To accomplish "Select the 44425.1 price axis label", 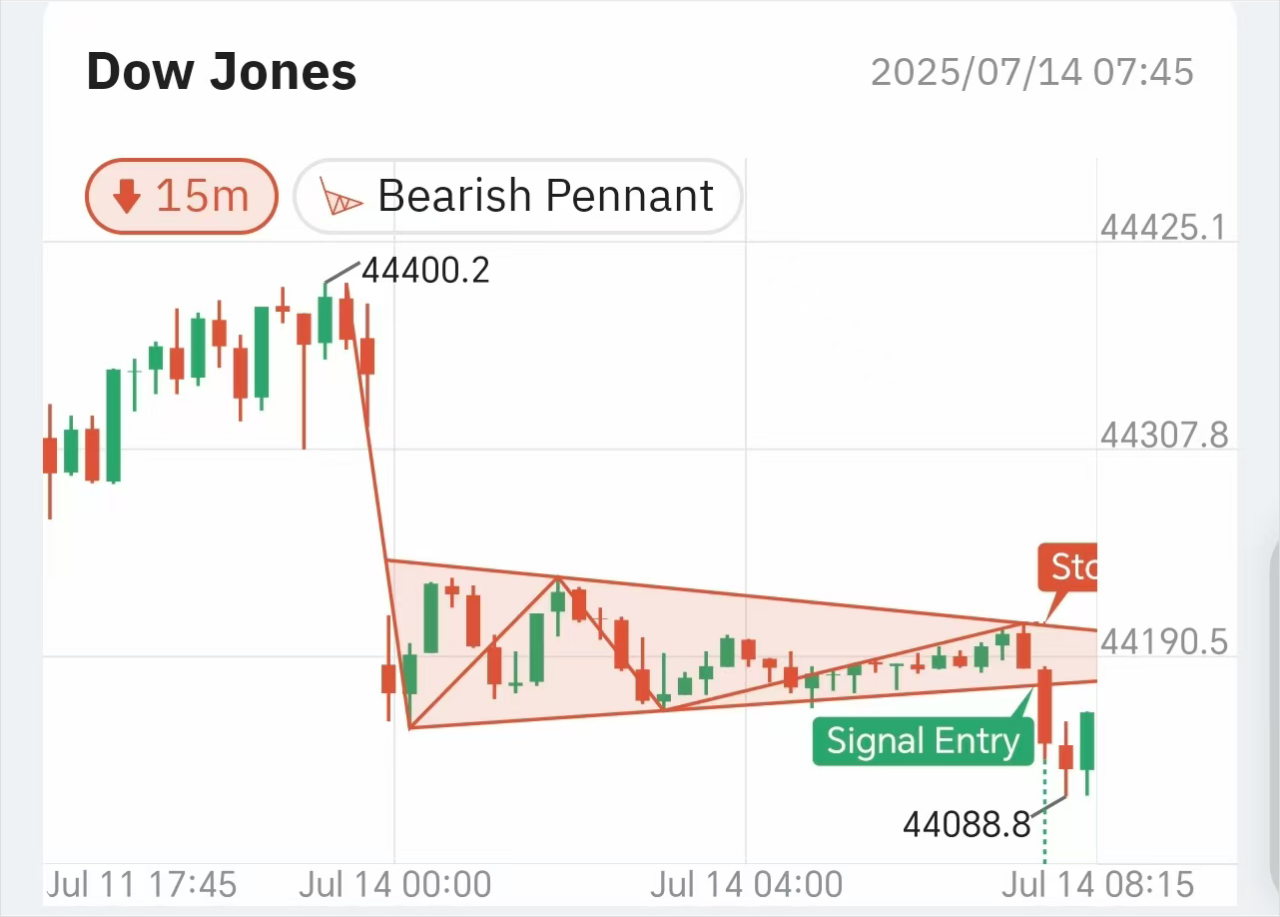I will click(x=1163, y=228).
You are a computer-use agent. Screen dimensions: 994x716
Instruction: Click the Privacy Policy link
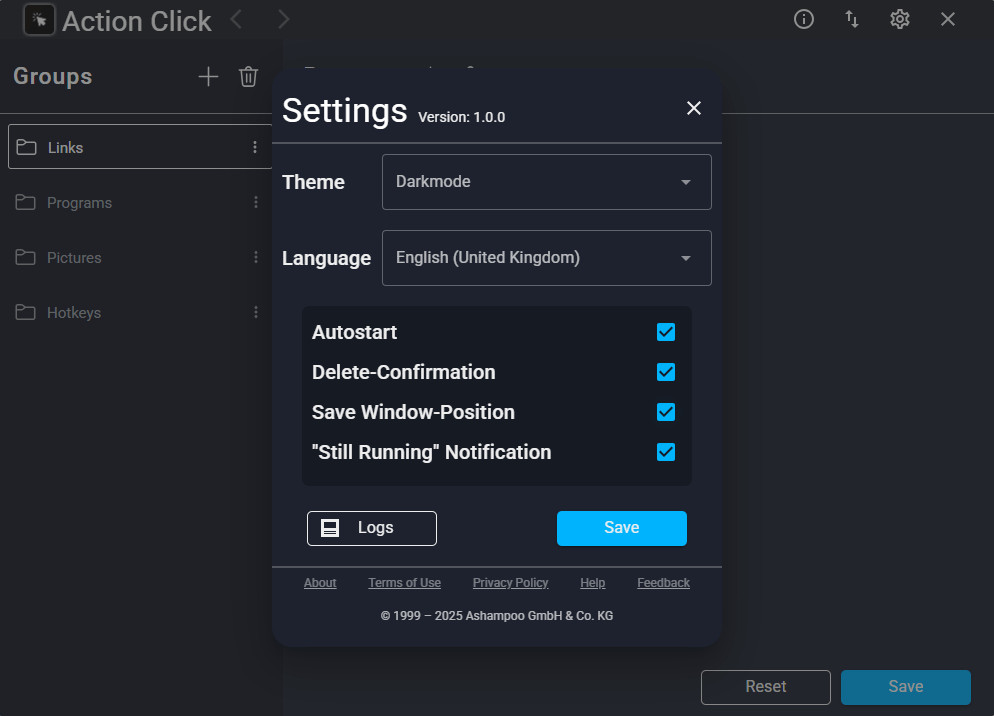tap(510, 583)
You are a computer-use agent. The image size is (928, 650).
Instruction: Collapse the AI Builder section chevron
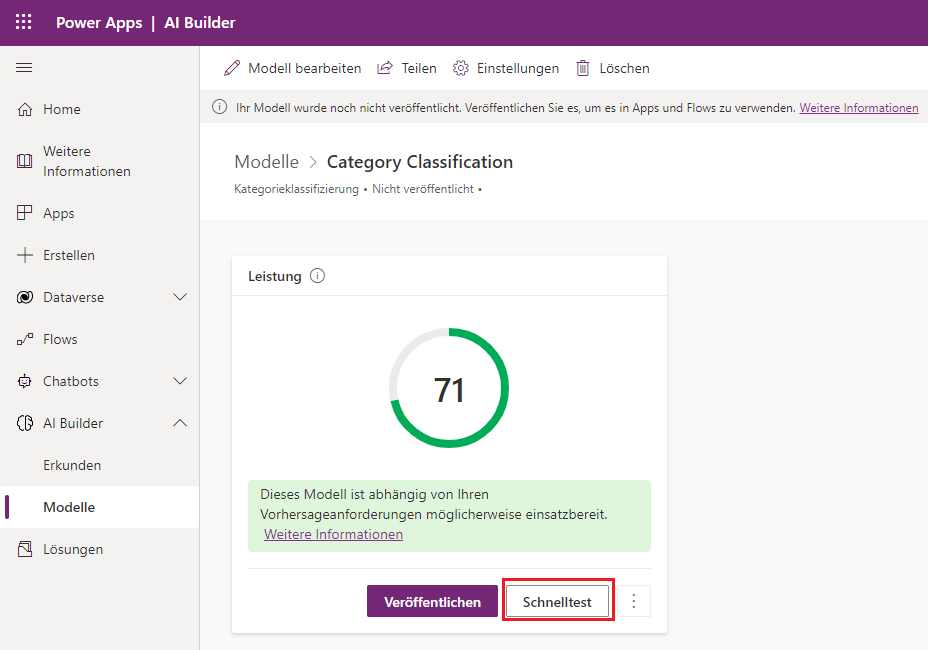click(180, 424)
---
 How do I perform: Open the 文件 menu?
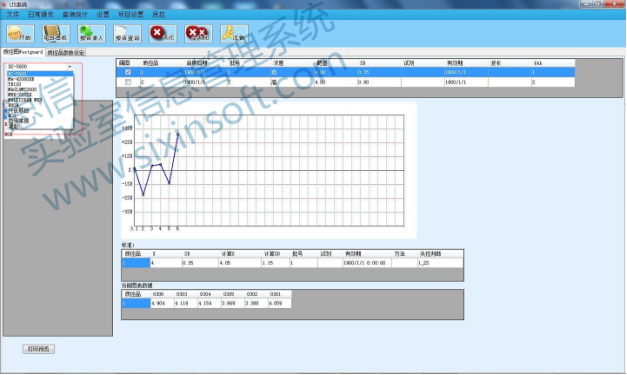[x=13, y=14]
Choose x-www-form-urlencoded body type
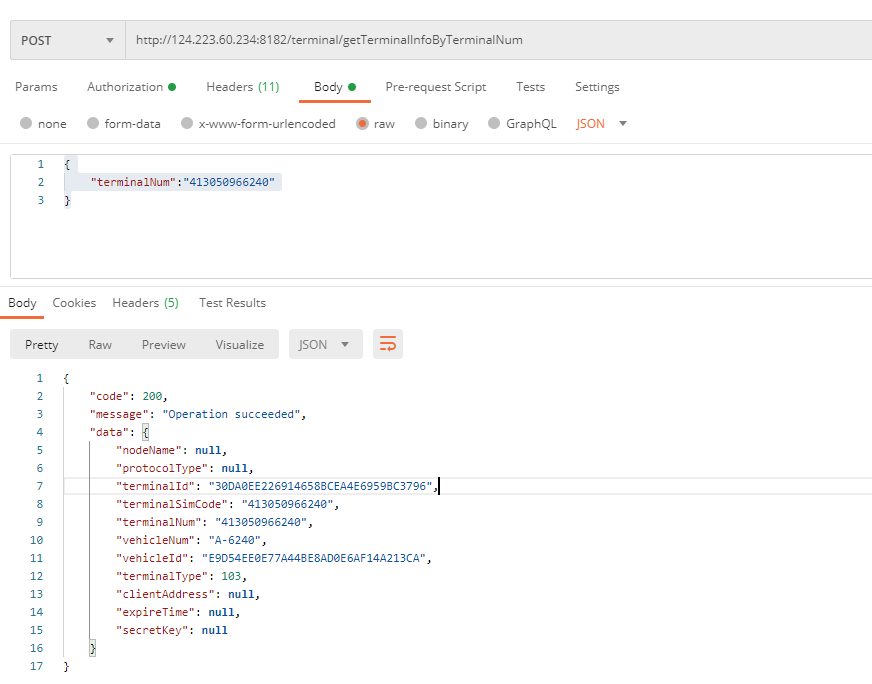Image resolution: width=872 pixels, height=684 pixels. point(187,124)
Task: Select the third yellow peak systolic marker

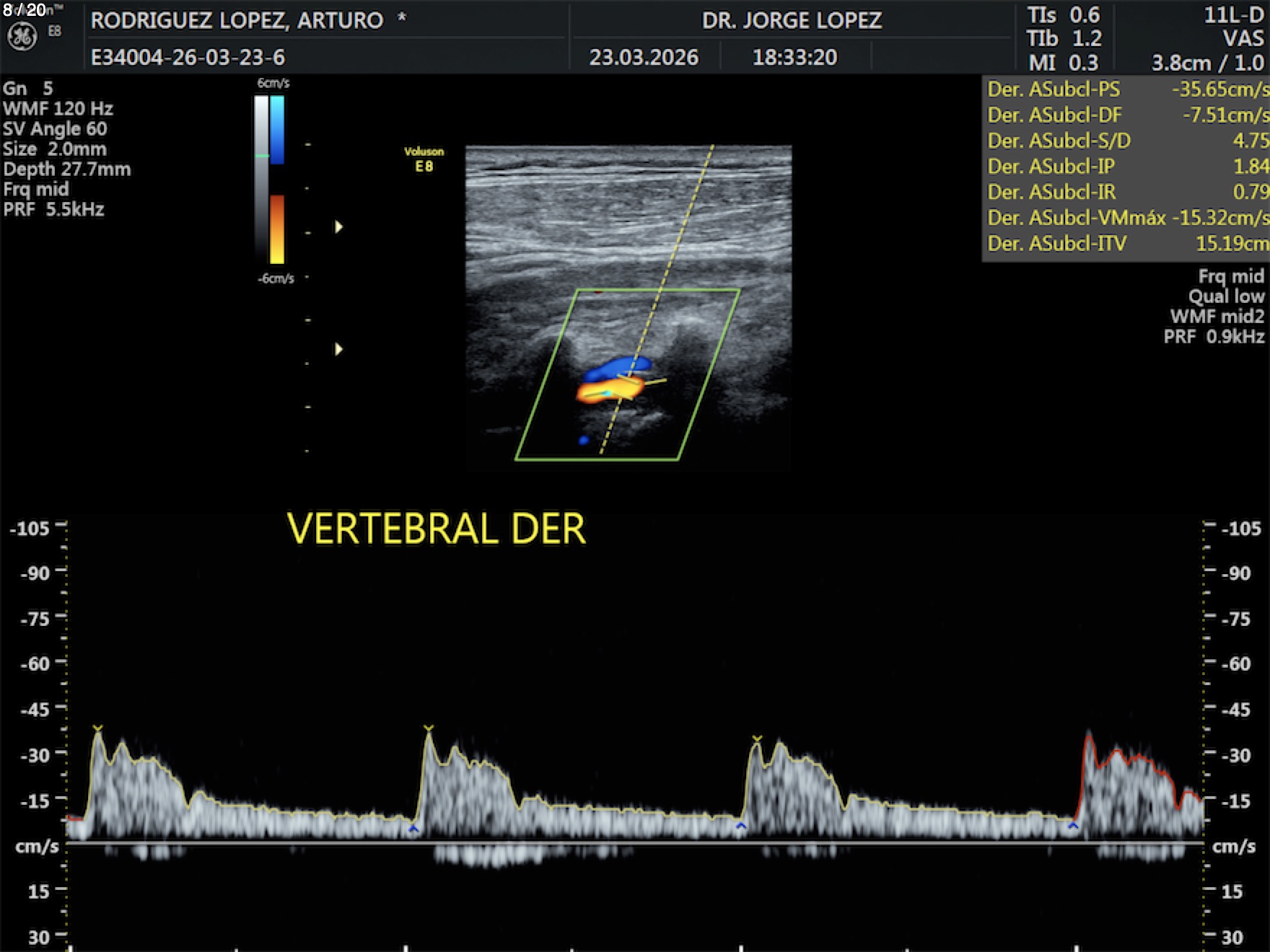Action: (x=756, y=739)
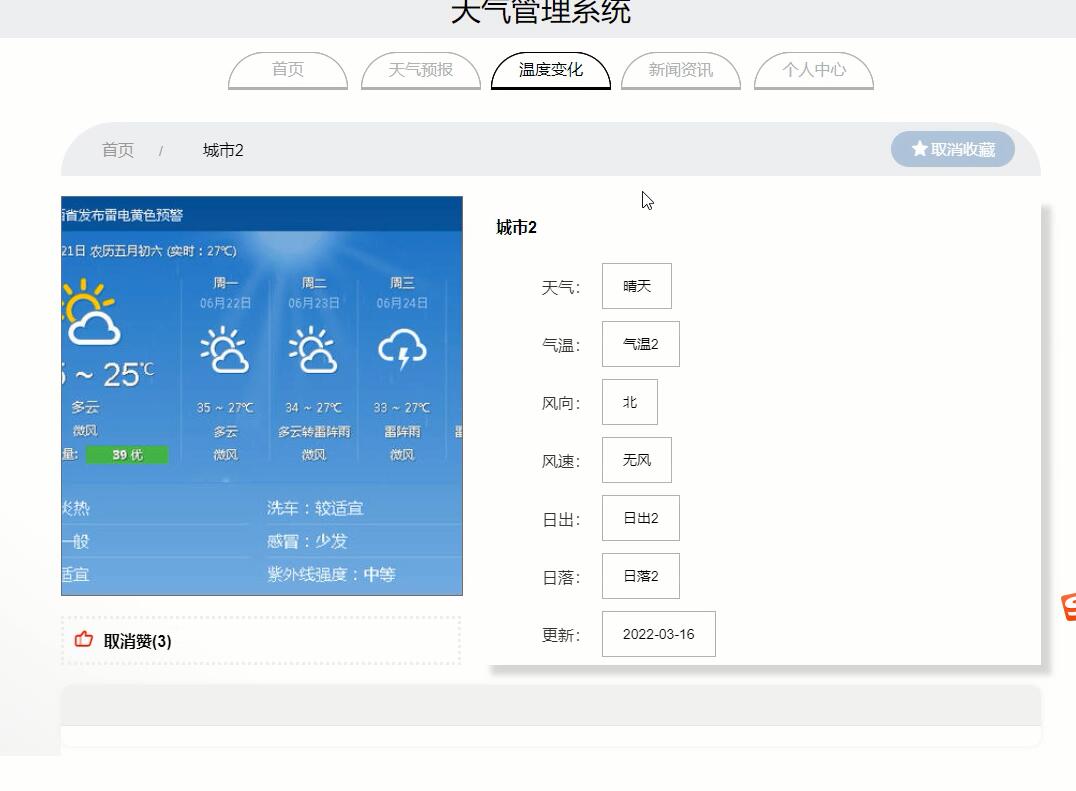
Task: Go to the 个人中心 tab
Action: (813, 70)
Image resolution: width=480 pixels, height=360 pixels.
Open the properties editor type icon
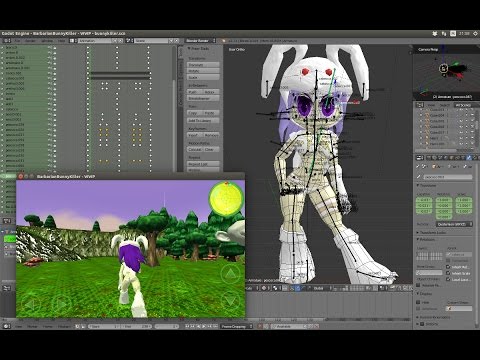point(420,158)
==
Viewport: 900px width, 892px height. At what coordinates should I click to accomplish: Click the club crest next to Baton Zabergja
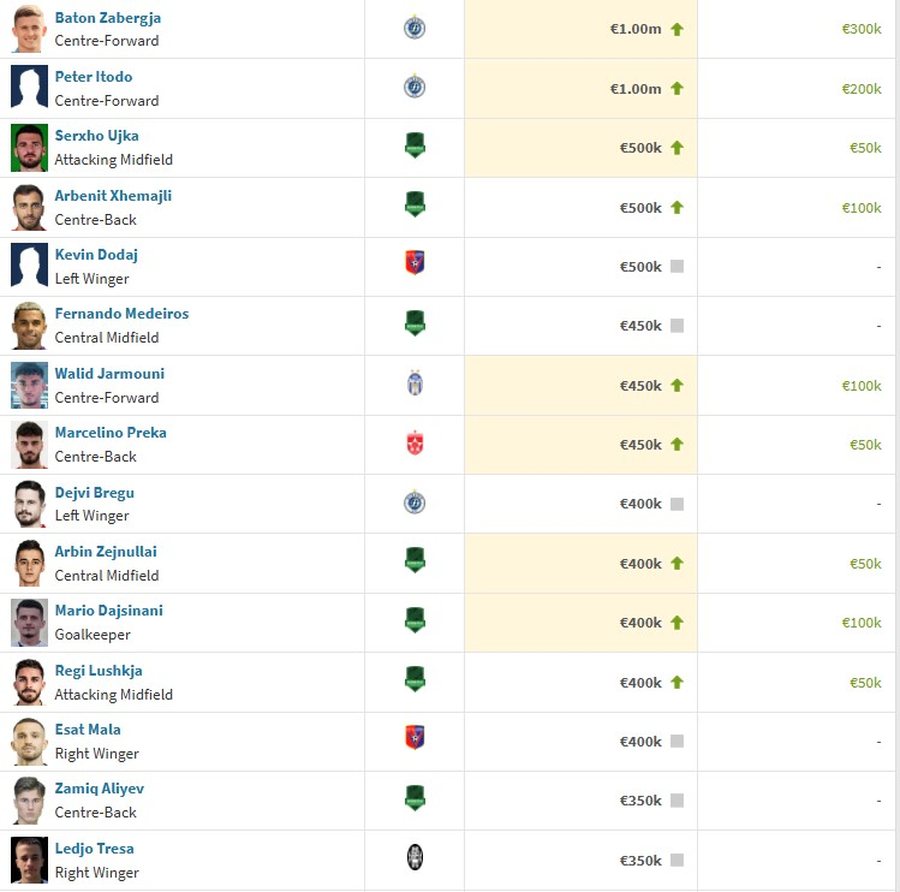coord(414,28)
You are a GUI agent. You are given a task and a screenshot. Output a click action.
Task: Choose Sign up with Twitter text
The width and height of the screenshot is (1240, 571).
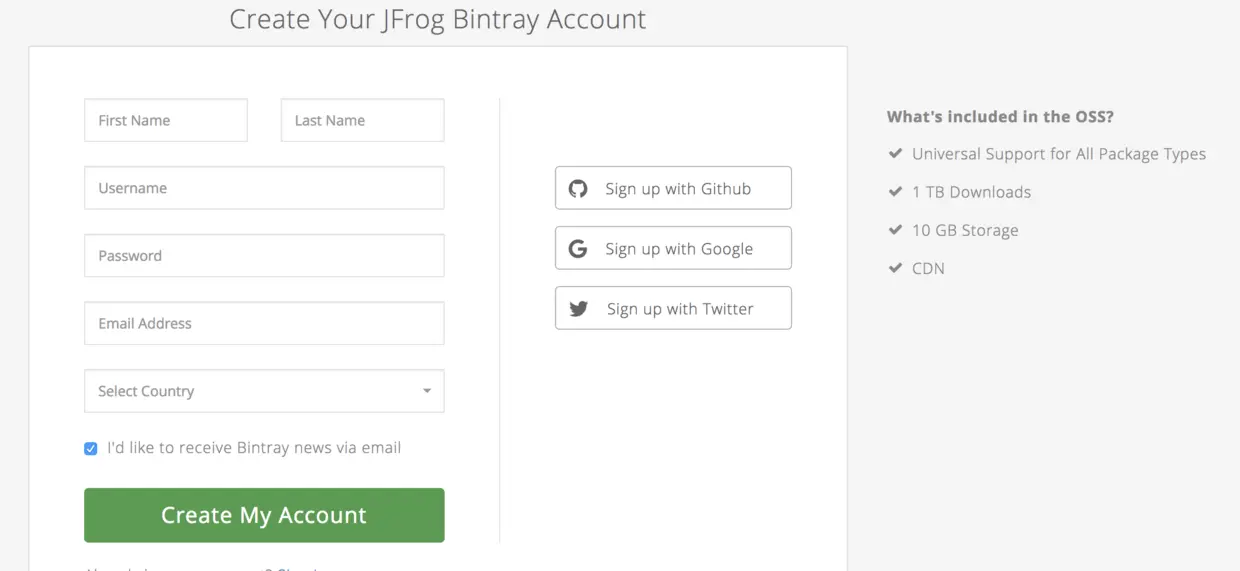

About this exercise
Print, without alteration, only the lines above between the one holding "You are a GUI" and the one holding "The width and", inclusive.

Answer space
You are a GUI agent. You are given a task and a screenshot. Output a click action.
Task: Choose Sign up with Twitter text
The width and height of the screenshot is (1240, 571).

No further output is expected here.